Rewrite the listing below with every "How do I perform" changed to "How can I do", keeping all other text the same.

Stored data:
■ ■ ■ ■

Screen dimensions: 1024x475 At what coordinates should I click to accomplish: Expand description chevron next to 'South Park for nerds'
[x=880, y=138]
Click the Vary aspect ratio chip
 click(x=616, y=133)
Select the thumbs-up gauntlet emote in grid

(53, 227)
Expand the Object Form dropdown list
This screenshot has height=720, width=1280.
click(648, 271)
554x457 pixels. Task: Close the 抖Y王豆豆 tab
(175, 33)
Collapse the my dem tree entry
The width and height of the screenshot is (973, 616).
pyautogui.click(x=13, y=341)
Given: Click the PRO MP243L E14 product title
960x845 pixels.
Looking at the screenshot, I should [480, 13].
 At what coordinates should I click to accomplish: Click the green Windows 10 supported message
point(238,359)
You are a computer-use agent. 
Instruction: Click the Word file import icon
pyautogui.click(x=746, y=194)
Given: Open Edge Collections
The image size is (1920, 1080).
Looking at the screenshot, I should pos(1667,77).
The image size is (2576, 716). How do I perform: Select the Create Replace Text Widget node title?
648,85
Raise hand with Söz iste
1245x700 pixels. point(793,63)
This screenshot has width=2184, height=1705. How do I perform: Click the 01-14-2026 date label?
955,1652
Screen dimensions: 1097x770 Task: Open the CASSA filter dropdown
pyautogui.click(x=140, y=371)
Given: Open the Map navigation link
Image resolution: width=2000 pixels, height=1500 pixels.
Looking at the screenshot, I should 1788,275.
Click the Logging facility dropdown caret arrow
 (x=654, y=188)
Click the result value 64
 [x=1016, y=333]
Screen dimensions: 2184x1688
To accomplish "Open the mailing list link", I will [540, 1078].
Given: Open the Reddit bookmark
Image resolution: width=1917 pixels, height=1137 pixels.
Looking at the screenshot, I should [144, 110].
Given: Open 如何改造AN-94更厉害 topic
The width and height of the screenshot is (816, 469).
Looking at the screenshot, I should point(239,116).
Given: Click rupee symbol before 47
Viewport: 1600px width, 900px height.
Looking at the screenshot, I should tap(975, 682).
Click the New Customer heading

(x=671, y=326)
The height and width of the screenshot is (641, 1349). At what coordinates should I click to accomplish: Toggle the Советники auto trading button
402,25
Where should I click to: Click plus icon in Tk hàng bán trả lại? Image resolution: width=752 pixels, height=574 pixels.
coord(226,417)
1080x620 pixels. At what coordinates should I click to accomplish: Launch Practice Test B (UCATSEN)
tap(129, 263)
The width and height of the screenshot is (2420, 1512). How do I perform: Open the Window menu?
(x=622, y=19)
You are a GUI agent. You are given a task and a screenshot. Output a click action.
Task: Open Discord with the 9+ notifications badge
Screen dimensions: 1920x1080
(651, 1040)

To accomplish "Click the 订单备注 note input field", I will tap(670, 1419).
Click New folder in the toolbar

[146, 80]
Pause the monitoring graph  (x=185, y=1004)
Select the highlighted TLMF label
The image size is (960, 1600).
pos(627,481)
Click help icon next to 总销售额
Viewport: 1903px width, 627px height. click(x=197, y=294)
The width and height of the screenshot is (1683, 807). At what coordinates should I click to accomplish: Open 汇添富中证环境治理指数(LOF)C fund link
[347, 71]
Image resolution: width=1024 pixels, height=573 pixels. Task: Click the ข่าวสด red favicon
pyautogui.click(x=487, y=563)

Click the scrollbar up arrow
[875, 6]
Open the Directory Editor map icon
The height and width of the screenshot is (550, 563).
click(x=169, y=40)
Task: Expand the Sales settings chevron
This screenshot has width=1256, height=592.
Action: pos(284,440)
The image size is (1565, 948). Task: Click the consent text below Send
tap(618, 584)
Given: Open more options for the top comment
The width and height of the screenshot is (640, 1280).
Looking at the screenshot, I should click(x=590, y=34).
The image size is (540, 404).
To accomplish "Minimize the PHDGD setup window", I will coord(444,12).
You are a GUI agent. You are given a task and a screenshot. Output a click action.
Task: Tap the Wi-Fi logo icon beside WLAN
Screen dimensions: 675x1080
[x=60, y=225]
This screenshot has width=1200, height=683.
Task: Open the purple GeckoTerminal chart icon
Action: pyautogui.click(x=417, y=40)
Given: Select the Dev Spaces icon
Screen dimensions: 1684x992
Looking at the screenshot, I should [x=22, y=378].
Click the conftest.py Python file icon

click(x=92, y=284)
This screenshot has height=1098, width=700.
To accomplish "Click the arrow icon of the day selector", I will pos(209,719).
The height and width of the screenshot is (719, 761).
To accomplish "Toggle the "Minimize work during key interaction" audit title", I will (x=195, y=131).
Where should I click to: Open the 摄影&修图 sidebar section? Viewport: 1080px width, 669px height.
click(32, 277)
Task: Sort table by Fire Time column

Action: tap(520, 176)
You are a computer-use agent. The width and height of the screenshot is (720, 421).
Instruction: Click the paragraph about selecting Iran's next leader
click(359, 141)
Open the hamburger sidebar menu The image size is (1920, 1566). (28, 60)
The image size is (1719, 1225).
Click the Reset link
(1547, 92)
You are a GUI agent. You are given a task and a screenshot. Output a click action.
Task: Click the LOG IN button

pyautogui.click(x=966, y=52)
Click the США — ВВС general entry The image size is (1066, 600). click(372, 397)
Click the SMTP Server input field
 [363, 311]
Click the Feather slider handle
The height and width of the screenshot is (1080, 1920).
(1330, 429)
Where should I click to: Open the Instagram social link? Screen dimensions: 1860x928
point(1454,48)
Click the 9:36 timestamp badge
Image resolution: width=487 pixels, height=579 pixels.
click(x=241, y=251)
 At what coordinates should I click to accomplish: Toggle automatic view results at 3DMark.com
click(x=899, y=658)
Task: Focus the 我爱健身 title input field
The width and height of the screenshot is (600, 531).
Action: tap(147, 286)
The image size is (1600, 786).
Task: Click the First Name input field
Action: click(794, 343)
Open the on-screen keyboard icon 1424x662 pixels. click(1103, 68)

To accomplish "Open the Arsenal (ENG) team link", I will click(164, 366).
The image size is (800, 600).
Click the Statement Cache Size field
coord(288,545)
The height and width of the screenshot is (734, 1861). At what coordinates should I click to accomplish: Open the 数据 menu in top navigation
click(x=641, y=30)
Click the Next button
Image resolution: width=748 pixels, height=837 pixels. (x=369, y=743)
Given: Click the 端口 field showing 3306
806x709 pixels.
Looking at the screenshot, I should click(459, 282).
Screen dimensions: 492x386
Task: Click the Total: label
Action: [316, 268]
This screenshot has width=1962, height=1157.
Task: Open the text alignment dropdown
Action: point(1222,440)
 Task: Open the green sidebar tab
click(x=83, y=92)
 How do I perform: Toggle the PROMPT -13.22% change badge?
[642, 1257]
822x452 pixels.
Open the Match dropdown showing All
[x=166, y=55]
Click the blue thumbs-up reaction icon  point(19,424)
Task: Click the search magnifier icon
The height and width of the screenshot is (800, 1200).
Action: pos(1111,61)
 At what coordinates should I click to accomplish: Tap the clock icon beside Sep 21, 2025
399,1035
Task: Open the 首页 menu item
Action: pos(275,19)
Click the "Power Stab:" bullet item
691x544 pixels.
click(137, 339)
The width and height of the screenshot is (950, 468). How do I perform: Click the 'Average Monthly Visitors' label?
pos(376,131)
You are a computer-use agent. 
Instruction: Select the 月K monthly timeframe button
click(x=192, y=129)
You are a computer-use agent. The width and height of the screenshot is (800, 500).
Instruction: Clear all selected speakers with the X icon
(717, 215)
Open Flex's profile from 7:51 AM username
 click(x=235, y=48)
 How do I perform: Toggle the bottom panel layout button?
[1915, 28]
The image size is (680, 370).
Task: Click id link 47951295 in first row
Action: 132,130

■ ■ ■ ■

REPLY:
Screen dimensions: 1024x475 At what coordinates should I click to accomplish: Expand description chevron next to 'South Park for nerds'
[x=880, y=138]
Click the Vary aspect ratio chip
 click(x=616, y=133)
Select the thumbs-up gauntlet emote in grid

(53, 227)
Expand the Object Form dropdown list
This screenshot has height=720, width=1280.
click(648, 271)
554x457 pixels. Task: Close the 抖Y王豆豆 tab
(175, 33)
Collapse the my dem tree entry
The width and height of the screenshot is (973, 616).
pyautogui.click(x=13, y=341)
Given: Click the PRO MP243L E14 product title
960x845 pixels.
Looking at the screenshot, I should [480, 13].
 At what coordinates should I click to accomplish: Click the green Windows 10 supported message
point(238,359)
You are a computer-use agent. 
Instruction: Click the Word file import icon
pyautogui.click(x=746, y=194)
Given: Open Edge Collections
The image size is (1920, 1080).
Looking at the screenshot, I should pos(1667,77).
The image size is (2576, 716). How can I do: Select the Create Replace Text Widget node title?
648,85
Raise hand with Söz iste
1245x700 pixels. point(793,63)
This screenshot has width=2184, height=1705. How can I do: Click the 01-14-2026 date label?
955,1652
Screen dimensions: 1097x770 Task: Open the CASSA filter dropdown
pyautogui.click(x=140, y=371)
Given: Open the Map navigation link
Image resolution: width=2000 pixels, height=1500 pixels.
Looking at the screenshot, I should 1788,275.
Click the Logging facility dropdown caret arrow
 (x=654, y=188)
Click the result value 64
 [x=1016, y=333]
Screen dimensions: 2184x1688
To accomplish "Open the mailing list link", I will [540, 1078].
Given: Open the Reddit bookmark
Image resolution: width=1917 pixels, height=1137 pixels.
Looking at the screenshot, I should [144, 110].
Given: Open 如何改造AN-94更厉害 topic
The width and height of the screenshot is (816, 469).
Looking at the screenshot, I should point(239,116).
Given: Click rupee symbol before 47
Viewport: 1600px width, 900px height.
Looking at the screenshot, I should tap(975, 682).
Click the New Customer heading

(x=671, y=326)
The height and width of the screenshot is (641, 1349). At what coordinates should I click to accomplish: Toggle the Советники auto trading button
402,25
Where should I click to: Click plus icon in Tk hàng bán trả lại? Image resolution: width=752 pixels, height=574 pixels.
coord(226,417)
1080x620 pixels. At what coordinates should I click to accomplish: Launch Practice Test B (UCATSEN)
tap(129, 263)
The width and height of the screenshot is (2420, 1512). How can I do: Open the Window menu?
(x=622, y=19)
You are a GUI agent. You are given a task and a screenshot. Output a click action.
Task: Open Discord with the 9+ notifications badge
Screen dimensions: 1920x1080
(651, 1040)

To accomplish "Click the 订单备注 note input field", I will tap(670, 1419).
Click New folder in the toolbar

[146, 80]
Pause the monitoring graph  (x=185, y=1004)
Select the highlighted TLMF label
The image size is (960, 1600).
pos(627,481)
Click help icon next to 总销售额
Viewport: 1903px width, 627px height. click(x=197, y=294)
The width and height of the screenshot is (1683, 807). At what coordinates should I click to accomplish: Open 汇添富中证环境治理指数(LOF)C fund link
[347, 71]
Image resolution: width=1024 pixels, height=573 pixels. Task: Click the ข่าวสด red favicon
pyautogui.click(x=487, y=563)

Click the scrollbar up arrow
[875, 6]
Open the Directory Editor map icon
The height and width of the screenshot is (550, 563).
click(x=169, y=40)
Task: Expand the Sales settings chevron
This screenshot has width=1256, height=592.
Action: pos(284,440)
The image size is (1565, 948). Task: Click the consent text below Send
tap(618, 584)
Given: Open more options for the top comment
The width and height of the screenshot is (640, 1280).
Looking at the screenshot, I should click(x=590, y=34).
The image size is (540, 404).
To accomplish "Minimize the PHDGD setup window", I will coord(444,12).
You are a GUI agent. You are given a task and a screenshot. Output a click action.
Task: Tap the Wi-Fi logo icon beside WLAN
Screen dimensions: 675x1080
[x=60, y=225]
This screenshot has width=1200, height=683.
Task: Open the purple GeckoTerminal chart icon
Action: pyautogui.click(x=417, y=40)
Given: Select the Dev Spaces icon
Screen dimensions: 1684x992
Looking at the screenshot, I should [x=22, y=378].
Click the conftest.py Python file icon

click(x=92, y=284)
This screenshot has height=1098, width=700.
To accomplish "Click the arrow icon of the day selector", I will pos(209,719).
The height and width of the screenshot is (719, 761).
To accomplish "Toggle the "Minimize work during key interaction" audit title", I will (x=195, y=131).
Where should I click to: Open the 摄影&修图 sidebar section? Viewport: 1080px width, 669px height.
click(32, 277)
Task: Sort table by Fire Time column

Action: tap(520, 176)
You are a computer-use agent. The width and height of the screenshot is (720, 421).
Instruction: Click the paragraph about selecting Iran's next leader
click(359, 141)
Open the hamburger sidebar menu The image size is (1920, 1566). (28, 60)
The image size is (1719, 1225).
Click the Reset link
(1547, 92)
You are a GUI agent. You are given a task and a screenshot. Output a click action.
Task: Click the LOG IN button

pyautogui.click(x=966, y=52)
Click the США — ВВС general entry The image size is (1066, 600). click(372, 397)
Click the SMTP Server input field
 [363, 311]
Click the Feather slider handle
The height and width of the screenshot is (1080, 1920).
(1330, 429)
Where should I click to: Open the Instagram social link? Screen dimensions: 1860x928
point(1454,48)
Click the 9:36 timestamp badge
Image resolution: width=487 pixels, height=579 pixels.
click(x=241, y=251)
 At what coordinates should I click to accomplish: Toggle automatic view results at 3DMark.com
click(x=899, y=658)
Task: Focus the 我爱健身 title input field
The width and height of the screenshot is (600, 531).
Action: tap(147, 286)
The image size is (1600, 786).
Task: Click the First Name input field
Action: click(794, 343)
Open the on-screen keyboard icon 1424x662 pixels. click(1103, 68)

To accomplish "Open the Arsenal (ENG) team link", I will click(164, 366).
The image size is (800, 600).
Click the Statement Cache Size field
coord(288,545)
The height and width of the screenshot is (734, 1861). At what coordinates should I click to accomplish: Open the 数据 menu in top navigation
click(x=641, y=30)
Click the Next button
Image resolution: width=748 pixels, height=837 pixels. (x=369, y=743)
Given: Click the 端口 field showing 3306
806x709 pixels.
Looking at the screenshot, I should click(459, 282).
Screen dimensions: 492x386
Task: Click the Total: label
Action: [316, 268]
This screenshot has width=1962, height=1157.
Task: Open the text alignment dropdown
Action: point(1222,440)
 Task: Open the green sidebar tab
click(x=83, y=92)
 How can I do: Toggle the PROMPT -13.22% change badge?
[642, 1257]
822x452 pixels.
Open the Match dropdown showing All
[x=166, y=55]
Click the blue thumbs-up reaction icon  point(19,424)
Task: Click the search magnifier icon
The height and width of the screenshot is (800, 1200).
Action: pos(1111,61)
 At what coordinates should I click to accomplish: Tap the clock icon beside Sep 21, 2025
399,1035
Task: Open the 首页 menu item
Action: pos(275,19)
Click the "Power Stab:" bullet item
691x544 pixels.
click(137, 339)
The width and height of the screenshot is (950, 468). How can I do: Click the 'Average Monthly Visitors' label?
pos(376,131)
You are a computer-use agent. 
Instruction: Select the 月K monthly timeframe button
click(x=192, y=129)
You are a computer-use agent. The width and height of the screenshot is (800, 500).
Instruction: Clear all selected speakers with the X icon
(717, 215)
Open Flex's profile from 7:51 AM username
 click(x=235, y=48)
 How can I do: Toggle the bottom panel layout button?
[1915, 28]
The image size is (680, 370).
Task: Click id link 47951295 in first row
Action: 132,130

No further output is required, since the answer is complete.